Playwright Annie Baker’s first two outings on the Southbank made me a big fan. While The Flick and John were also concerned with storytelling, this third trip to London makes that topic even more explicit. As with the other plays, the setting is one room; this time a group of writers are trying to come up with ideas. Frustratingly, the scenario is never fully explained but as they brainstorm, telling seemingly random stories for inspiration, the play becomes obtuse and ends up a disappointment.
Led by Conleth Hill’s Sandy, some kind of studio guru who wants to create a “safe space” for ideas, there’s sharp satire on the creative industries, with some great observations on hierarchy in the workplace. And, as usual, Baker’s ear for contemporary voices is faultless. It’s a shame none of the characters we meet is someone we come to care about. Two old hands reveal intimate details just to shock (which leads to great performances from Arthur Darvill and Matt Bardock). Other recruits do less well: Stuart McQuarrie’s character, superbly performed, disappears after his tender personal history doesn’t impress. It all raises questions about creativity, pretty obviously. There are lots of discussions about formulas for stories that naturally interest writers – maybe audiences not so much? But Hollywood (or possibly the videogames business) isn’t really Baker’s aim…there’s more to come and The Antipodes gets increasingly confusing as a result.
The target is myths, the origin of storytelling, which takes us into dark territory.
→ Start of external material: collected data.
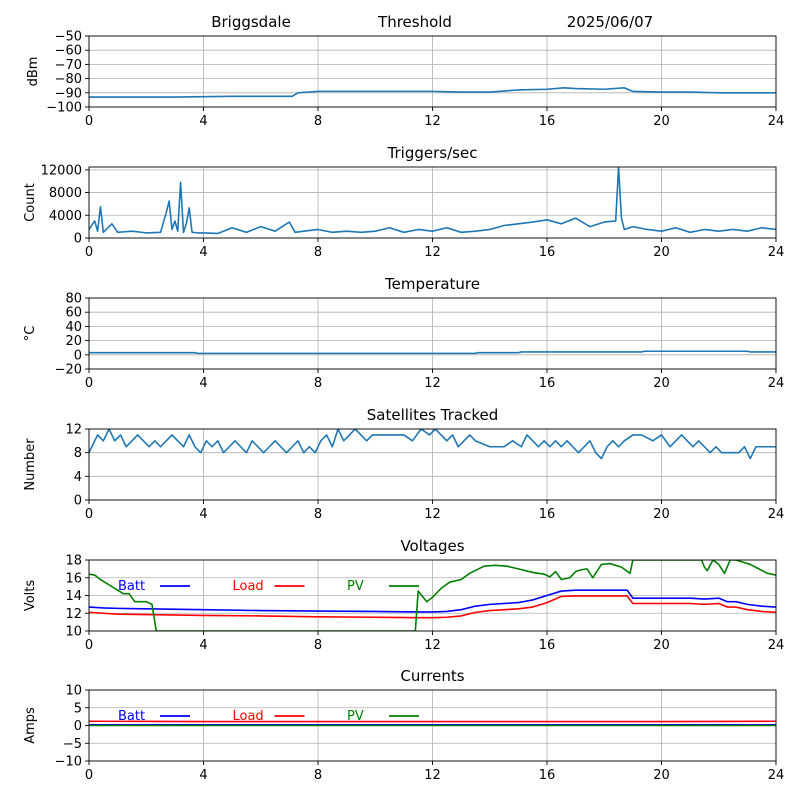 The image size is (800, 800). Describe the element at coordinates (404, 464) in the screenshot. I see `panel-satellites: 0 4 8 12 16 20 24 0 4 8 12 Satellites Tracked Number` at that location.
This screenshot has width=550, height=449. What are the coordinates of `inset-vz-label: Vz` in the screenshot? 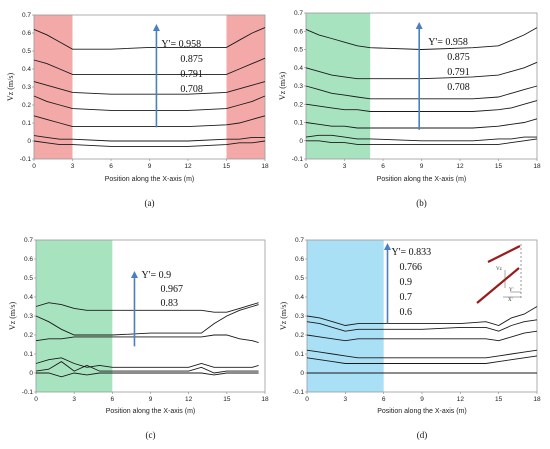 It's located at (500, 270).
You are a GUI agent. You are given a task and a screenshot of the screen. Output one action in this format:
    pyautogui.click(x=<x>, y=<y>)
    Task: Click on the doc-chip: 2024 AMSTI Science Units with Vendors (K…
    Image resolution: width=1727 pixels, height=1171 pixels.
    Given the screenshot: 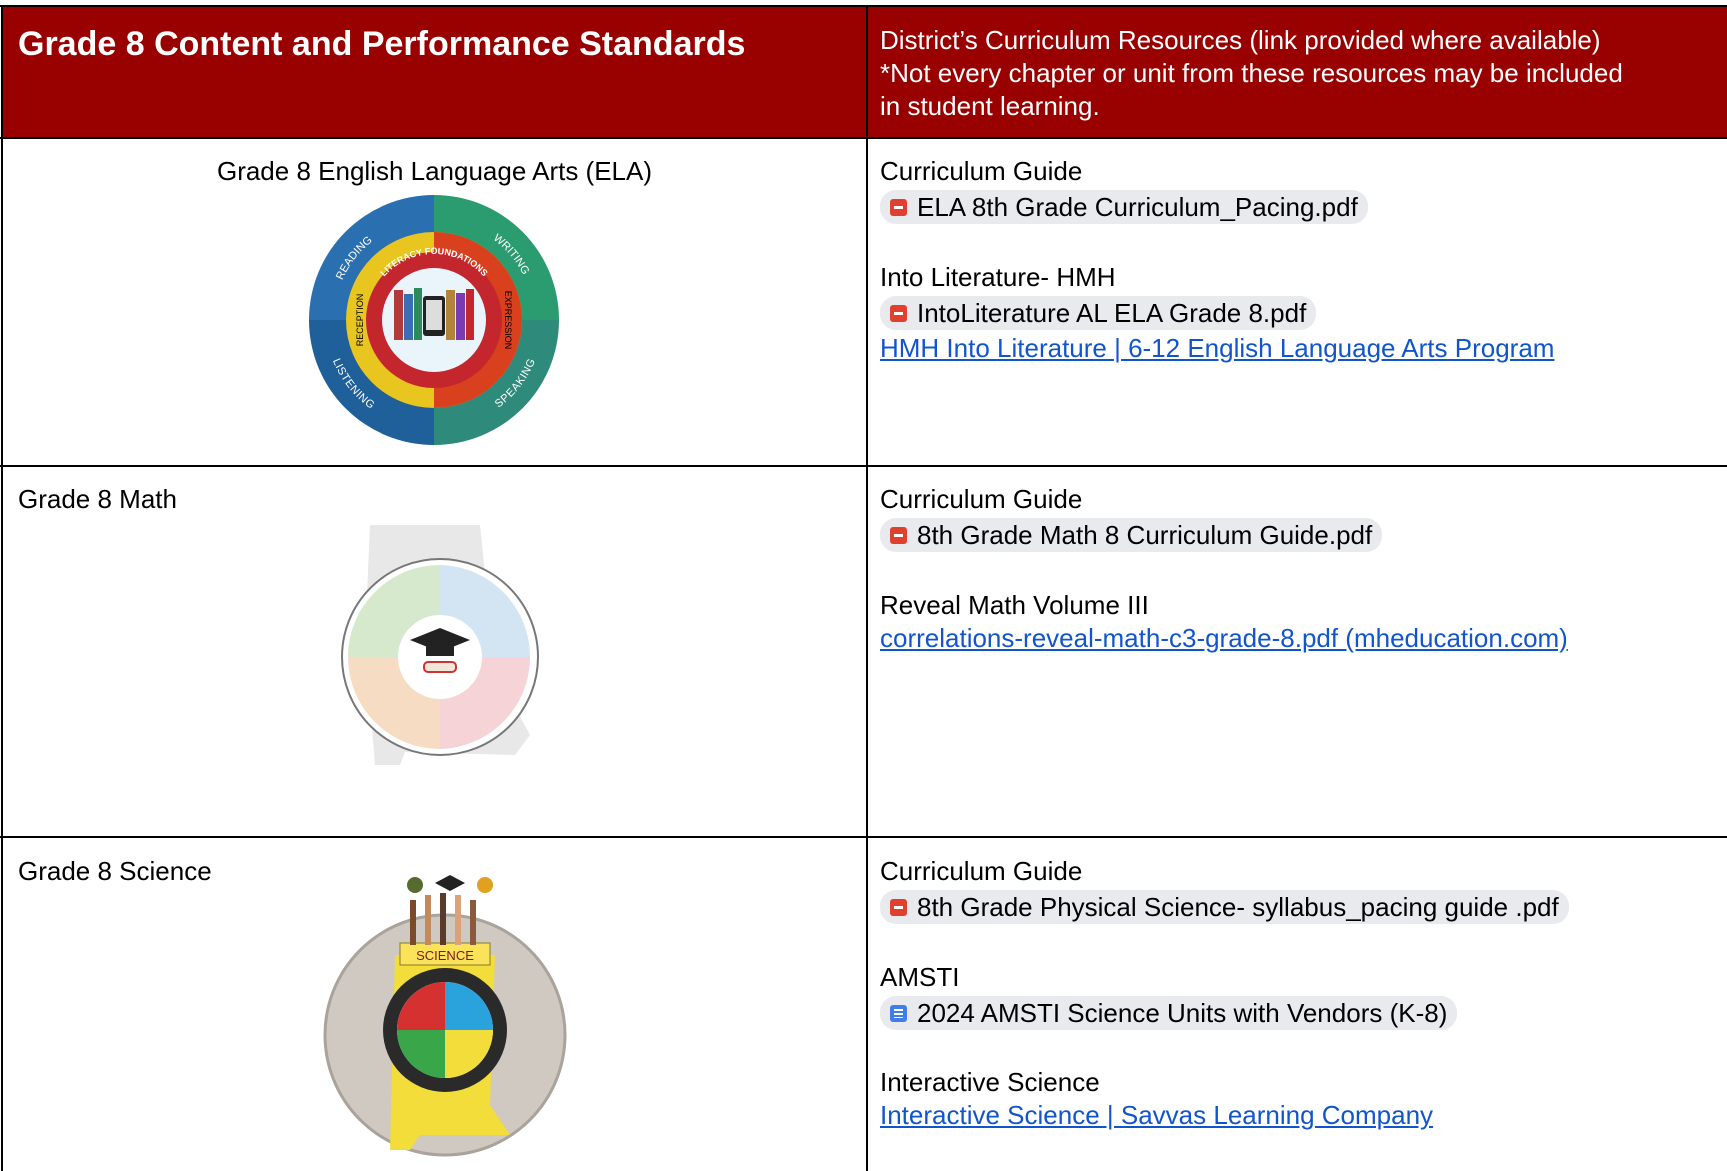 What is the action you would take?
    pyautogui.click(x=1169, y=1013)
    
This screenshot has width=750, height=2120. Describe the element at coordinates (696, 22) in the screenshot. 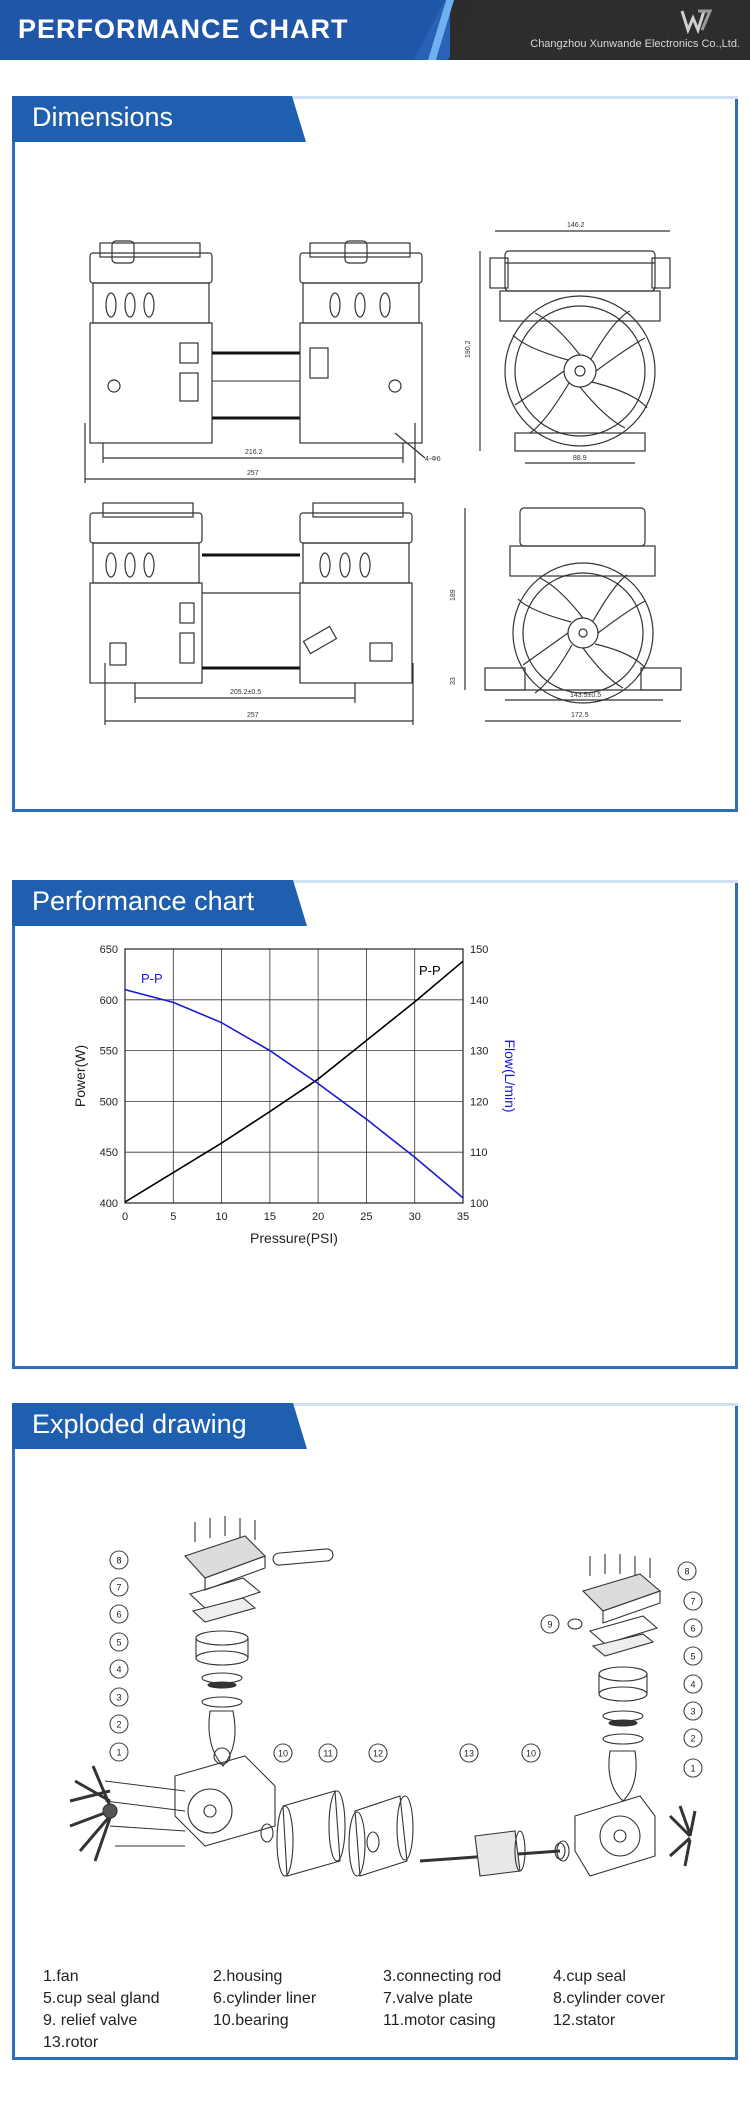

I see `company-logo-icon` at that location.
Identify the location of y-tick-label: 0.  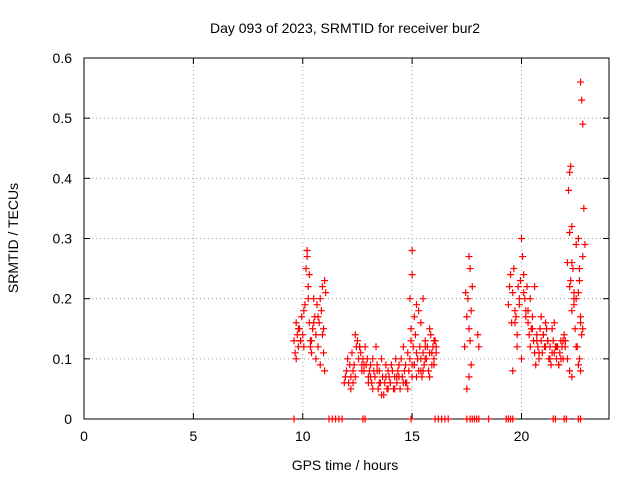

There’s much discussion of monsters and voids, but to what aim? Possibly Baker directing her own work, with the aid of Chloe Lamford, is too close to the project? The journey to explore all these themes is poorly handled, the results unconvincing. Take the forest fires that trap the protagonists at work – a too obvious attempt to create an apocalyptic air. As the writers continue failing in their aim to come up with new ideas – which in itself isn’t very interesting to watch – what’s going on becomes more bizarre. A scene performed by Bill Milner is the focal point here, but defies explication. It’s fine to abandon narrative structure (Milner’s character’s actions aren’t part of any plot) but expanding their thematic fit would be helpful. The tension Baker and Lamford create becomes both uncomfortable and uncanny. Top marks for atmosphere. But what the whole exercise is for becomes a puzzle.